Join Here   |   Log In

Convert Your BAM/CRAM Whole Genome File to a Raw Data Format

To use your whole genome file with Genetic Lifehacks, you’ll need to convert it into a format similar to raw data files from 23andMe or AncestryDNA. Once converted, your file will include all the SNPs found in those services, filling in all the genotypes included on Genetic Lifehacks.

Whole genome files come in multiple file formats, including:

  • BAM/CRAM files
  • VCF files
  • FASTQ files

This guide explains how to convert a whole genome BAM or CRAM file into a 23andMe-style raw data .txt file using a free tool called WGSExtract. The software can also convert some FASTQ files to a BAM/CRAM file and then to a raw data .txt file.

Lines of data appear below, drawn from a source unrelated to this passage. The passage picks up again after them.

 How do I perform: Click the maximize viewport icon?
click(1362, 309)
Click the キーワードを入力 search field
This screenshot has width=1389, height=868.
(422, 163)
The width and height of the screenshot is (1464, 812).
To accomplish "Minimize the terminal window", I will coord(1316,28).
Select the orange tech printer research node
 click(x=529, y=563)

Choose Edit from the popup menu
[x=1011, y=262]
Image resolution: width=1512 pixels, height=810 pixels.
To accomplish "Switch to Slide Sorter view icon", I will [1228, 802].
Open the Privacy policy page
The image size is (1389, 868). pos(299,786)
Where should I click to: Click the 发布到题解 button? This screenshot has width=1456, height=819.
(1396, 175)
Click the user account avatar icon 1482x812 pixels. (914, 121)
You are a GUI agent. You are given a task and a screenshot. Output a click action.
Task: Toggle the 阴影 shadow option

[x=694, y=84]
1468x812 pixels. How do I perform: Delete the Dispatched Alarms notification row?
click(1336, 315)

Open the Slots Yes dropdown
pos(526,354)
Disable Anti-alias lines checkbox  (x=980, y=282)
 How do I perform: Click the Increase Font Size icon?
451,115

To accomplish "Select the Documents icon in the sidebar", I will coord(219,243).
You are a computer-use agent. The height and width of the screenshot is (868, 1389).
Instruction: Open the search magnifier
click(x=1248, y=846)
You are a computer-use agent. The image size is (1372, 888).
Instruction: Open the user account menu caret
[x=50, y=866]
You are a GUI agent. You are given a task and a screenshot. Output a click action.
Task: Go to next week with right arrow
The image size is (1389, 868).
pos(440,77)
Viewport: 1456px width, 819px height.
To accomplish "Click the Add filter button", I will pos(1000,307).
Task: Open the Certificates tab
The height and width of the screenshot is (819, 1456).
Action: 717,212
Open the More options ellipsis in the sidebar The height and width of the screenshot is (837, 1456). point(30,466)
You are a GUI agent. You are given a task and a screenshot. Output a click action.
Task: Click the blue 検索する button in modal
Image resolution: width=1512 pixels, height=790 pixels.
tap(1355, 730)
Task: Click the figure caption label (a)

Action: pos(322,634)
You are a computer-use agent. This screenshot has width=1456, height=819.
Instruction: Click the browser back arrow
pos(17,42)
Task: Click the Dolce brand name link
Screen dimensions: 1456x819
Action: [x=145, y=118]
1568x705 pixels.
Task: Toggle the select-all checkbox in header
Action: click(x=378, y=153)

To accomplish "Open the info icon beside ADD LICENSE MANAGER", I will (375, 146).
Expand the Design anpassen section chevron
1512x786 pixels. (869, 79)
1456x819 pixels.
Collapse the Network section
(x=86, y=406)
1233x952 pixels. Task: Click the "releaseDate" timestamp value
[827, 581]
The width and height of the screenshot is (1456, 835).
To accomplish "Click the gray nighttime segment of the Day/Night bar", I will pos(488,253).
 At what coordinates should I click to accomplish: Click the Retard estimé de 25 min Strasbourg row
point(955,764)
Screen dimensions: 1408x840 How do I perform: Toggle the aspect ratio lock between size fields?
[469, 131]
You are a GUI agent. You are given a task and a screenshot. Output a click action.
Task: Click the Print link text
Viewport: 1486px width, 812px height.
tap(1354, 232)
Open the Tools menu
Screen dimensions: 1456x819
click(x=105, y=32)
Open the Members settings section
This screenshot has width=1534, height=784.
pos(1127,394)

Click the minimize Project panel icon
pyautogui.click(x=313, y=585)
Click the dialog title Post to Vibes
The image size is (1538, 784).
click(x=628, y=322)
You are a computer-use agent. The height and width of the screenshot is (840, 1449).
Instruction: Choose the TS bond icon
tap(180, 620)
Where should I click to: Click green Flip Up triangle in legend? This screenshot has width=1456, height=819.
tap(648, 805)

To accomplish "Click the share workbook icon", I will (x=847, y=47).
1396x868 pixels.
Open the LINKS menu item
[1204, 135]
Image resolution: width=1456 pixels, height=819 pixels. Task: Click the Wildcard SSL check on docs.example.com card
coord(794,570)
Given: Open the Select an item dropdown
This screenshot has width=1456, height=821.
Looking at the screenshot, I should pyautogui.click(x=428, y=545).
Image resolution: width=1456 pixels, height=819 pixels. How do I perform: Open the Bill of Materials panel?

New! If you have a VCF file, UGenome offers a VCF to TXT conversion service. Genetic Lifehacks members can use the coupon code GLH10 for $10 off the conversion.


If you can’t use the WGSExtract software to do the conversion yourself:
Genetic Lifehacks file conversion service
This is a service offered to members at a nominal fee.


 

Converting the BAM or CRAM file using WGS Extract:

Note: If you used Sequencing.com, they no longer put the BAM file in your downloadable file list by default, but if you request it through their customer support, they will add your BAM file to your download list.

To use WGS Extract, you will need a desktop or a fast laptop computer due to the file size and storage needed.

WGS Extract is a free, open-source software that you can download from GitHub:

https://github.com/WGSExtract/WGSExtract.github.io

A detailed instruction manual is available on the GitHub page. Follow the installation instructions for your operating system. You’ll find the installation instructions at the end of the WGSExtract manual.

Yep, this is one of those times that you will need to read the manual. The software is a bit rough around the edges as far as the user interface and installation. The plus side is that the application is free, works well, and does exactly what is needed.

It takes a lot of free hard drive space to work with these large files. If you don’t have enough storage, you can use an external (USB) drive for the required storage space.

Once WGSE is installed and running:

1) Create a folder for the output files. It is recommended that the output folder not be the same folder as your data file is in. So, set up a new folder, and then select that folder for the Output Directory.

2.) Select your BAM file on your hard drive. (If you’re using Nebula or My Nucleus data, use the CRAM file)

3.) When you load in your BAM file, it may pop up an alert that it needs to be indexed. Sequencing.com or other .BAM files may already be indexed, so you could skip ahead to step 4.

Note: The reference library for a Dante Labs whole genome uses hs37d5.

Click on the Index button toward the bottom (next to where it says Statistics and Attributes:)

 

4.) Now, wait about 20-30 minutes or so to generate the BAM index file. You can do other things on your computer while waiting, but don’t close the application or the terminal window. For example, you can read through the manual again while you wait… :-)

5.) Key: Once you’ve indexed the BAM file, you will need to click on the Stats button before you can do anything else. Yes, it clearly says this in the manual, but I missed it and was confused for a bit.

6.) Next, click on the Extract Data tab at the top, and then on the Microarray RAW button.

Select “Combined file of ALL SNPs” for use on Genetic Lifehacks. There are many other options to come back later and play with if you are using the files for other genealogy sites.

 

7. Click the Generate button.

It will give you the expected wait time for the processing. Mine said 50 minutes, but it took about half that.

Once complete, your data files should be in the output folder that you set up for WGS Extract to use.

8. Back it up:  Be sure to store your converted file safely and also back it up somewhere else.

You can now connect to the new file on the  Member’s Dashboard.